SR 641.31 ↩
1 commentary
Nach der bundesgerichtlichen Erwägung besteht zwar die Möglichkeit, Betäubungsmittel in der Schweiz legal herzustellen oder abzugeben; indes ist nach der genannten Rechtsprechung keine klare Erlaubnisnorm ersichtlich, welche die anschliessende Abgabe solcher Substanzen an Konsumenten erlauben würde.
“Die Vorinstanz erwägt, der Konsum und - mangels Hinweisen auf eine mögliche Hersteller- oder Händlereigenschaft des Beschwerdeführers - auch der Erwerb der vorliegend streitigen Substanzen bleibe für ihn straflos. Die Sicherungseinziehung könne aber auch gegenüber Drittpersonen angeordnet werden. Anders als in BGE 149 IV 307 sei in der vorliegenden Konstellation kein Fall denkbar, in welchem dem (nicht strafbaren) Verhalten des Beschwerdeführers keine strafbare Handlung eines Herstellers oder Händlers vorgelagert gewesen wäre.

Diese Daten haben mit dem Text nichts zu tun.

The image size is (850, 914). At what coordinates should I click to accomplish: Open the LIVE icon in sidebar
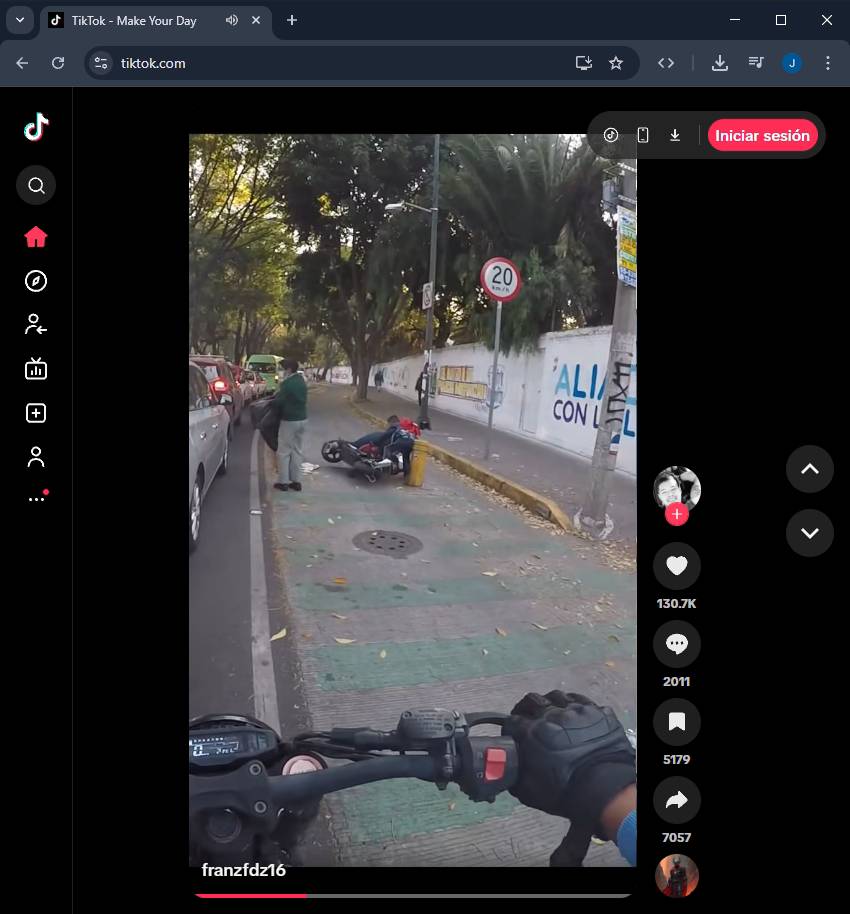36,369
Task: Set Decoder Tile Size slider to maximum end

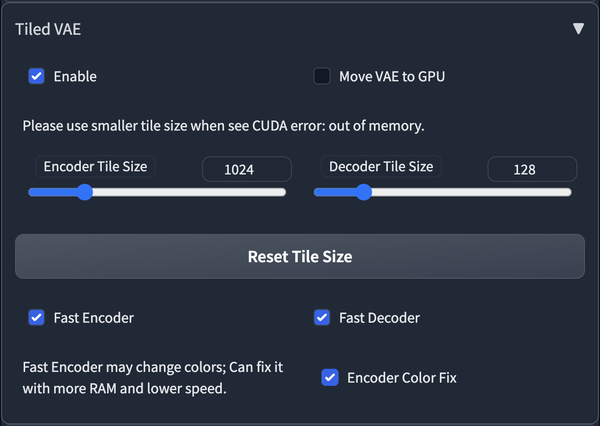Action: tap(570, 192)
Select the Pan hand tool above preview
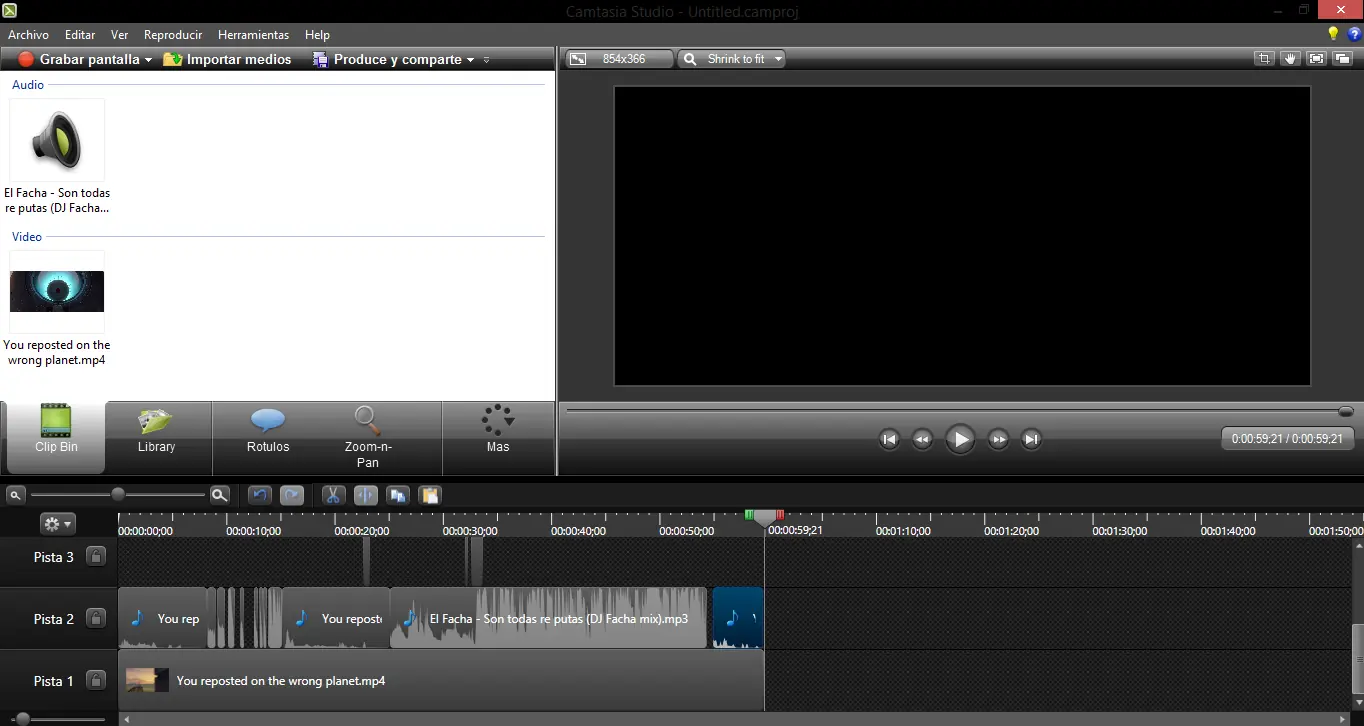 pyautogui.click(x=1290, y=59)
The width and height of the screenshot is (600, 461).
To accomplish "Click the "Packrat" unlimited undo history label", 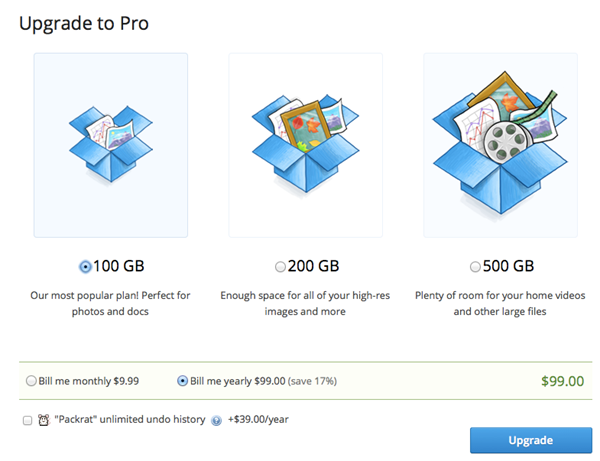I will coord(130,420).
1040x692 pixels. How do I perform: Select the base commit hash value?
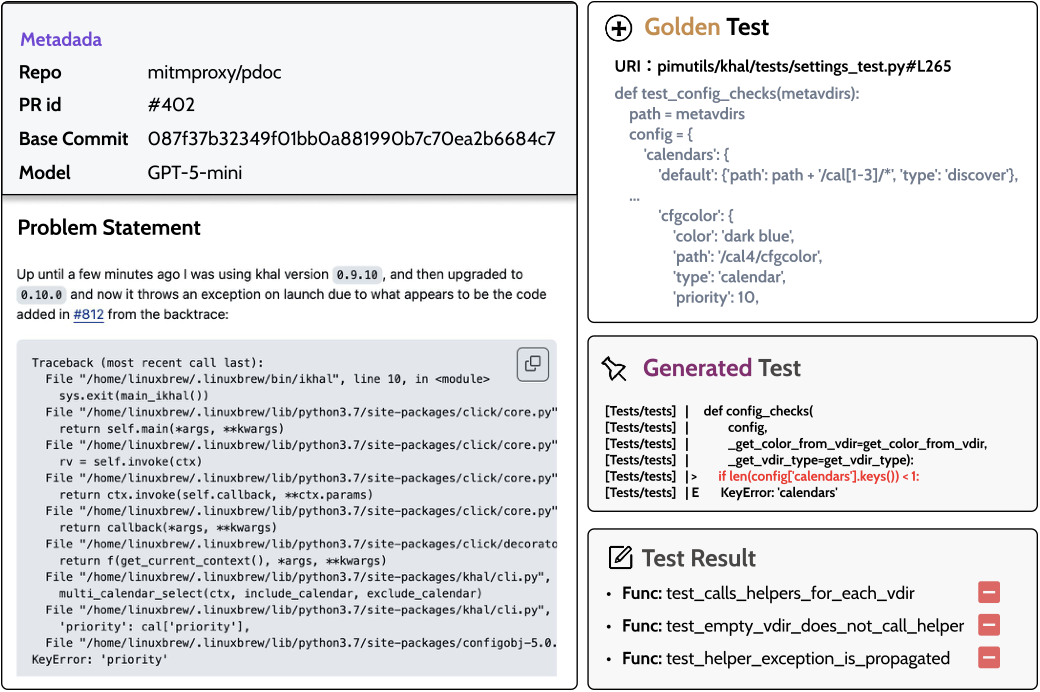(351, 139)
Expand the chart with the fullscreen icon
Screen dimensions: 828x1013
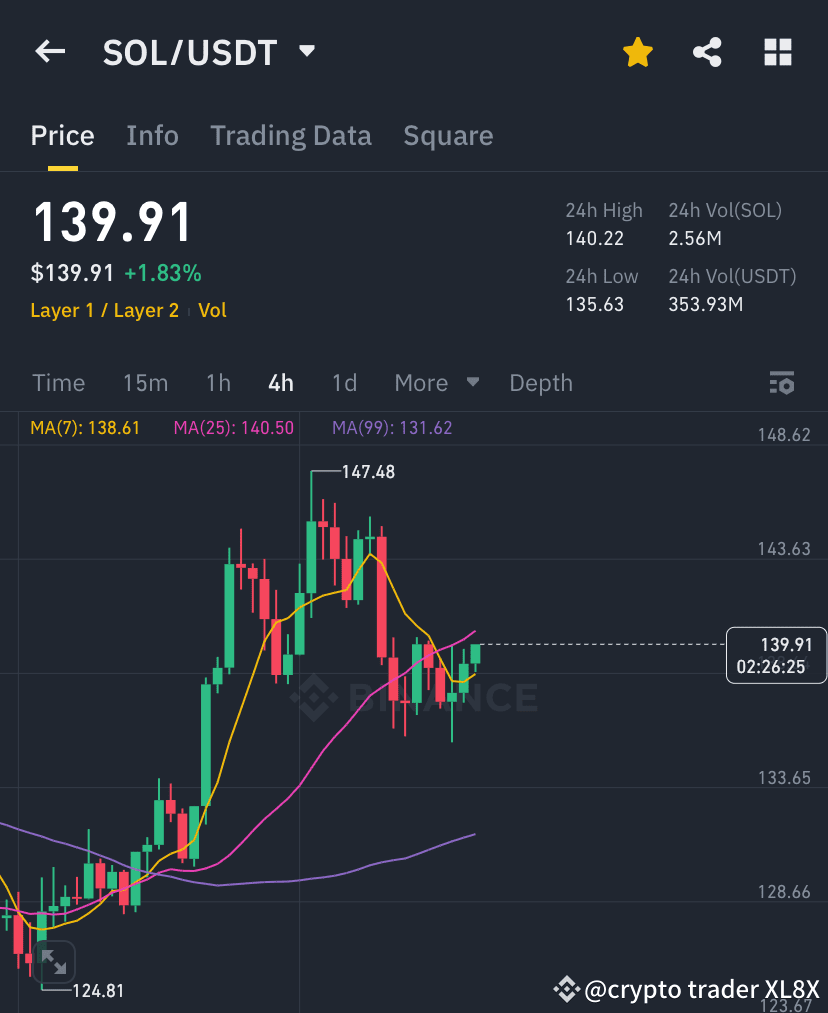tap(56, 962)
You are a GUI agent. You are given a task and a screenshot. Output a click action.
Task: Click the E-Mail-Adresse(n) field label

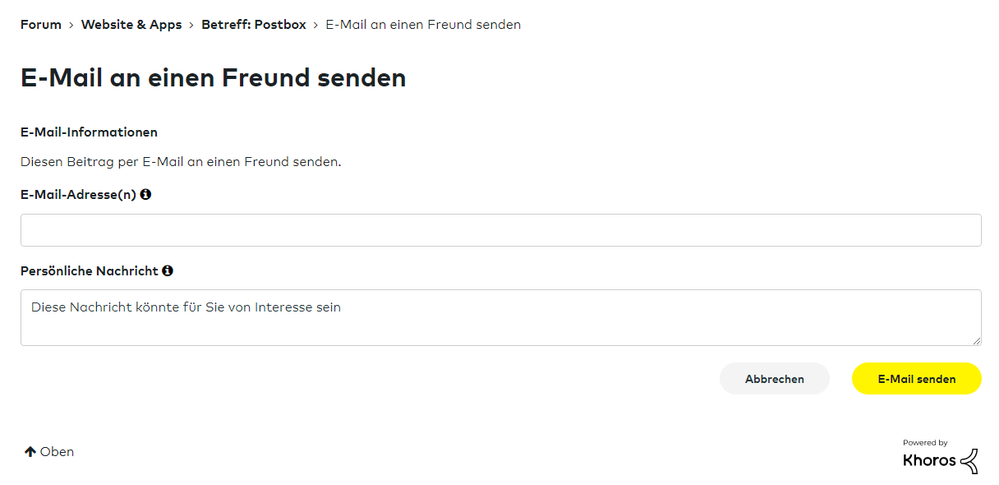(78, 195)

Zwar seien Möglichkeiten denkbar, Betäubungsmittel in der Schweiz in legaler Weise herzustellen und/oder abzugeben. Dies gelte grundsätzlich auch bei Stoffen und Präparaten nach Art. 7 BetmG. Indes sei keine Norm ersichtlich, welche die anschliessende Abgabe solcher Substanzen an Konsumenten erlauben würde. Weder Art. 3e, noch Art. 8 Abs. 5-8 oder Art. 8a BetmG könnten einschlägig sein. Es sei damit ausgeschlossen, dass sich der Hersteller oder Händler der Substanzen in Bezug auf deren Verkauf an den Beschwerdeführer im legalen Bereich bewege. Damit liege eine Anlasstat, wie von Art. 69 Abs. 1 StGB verlangt, vor.”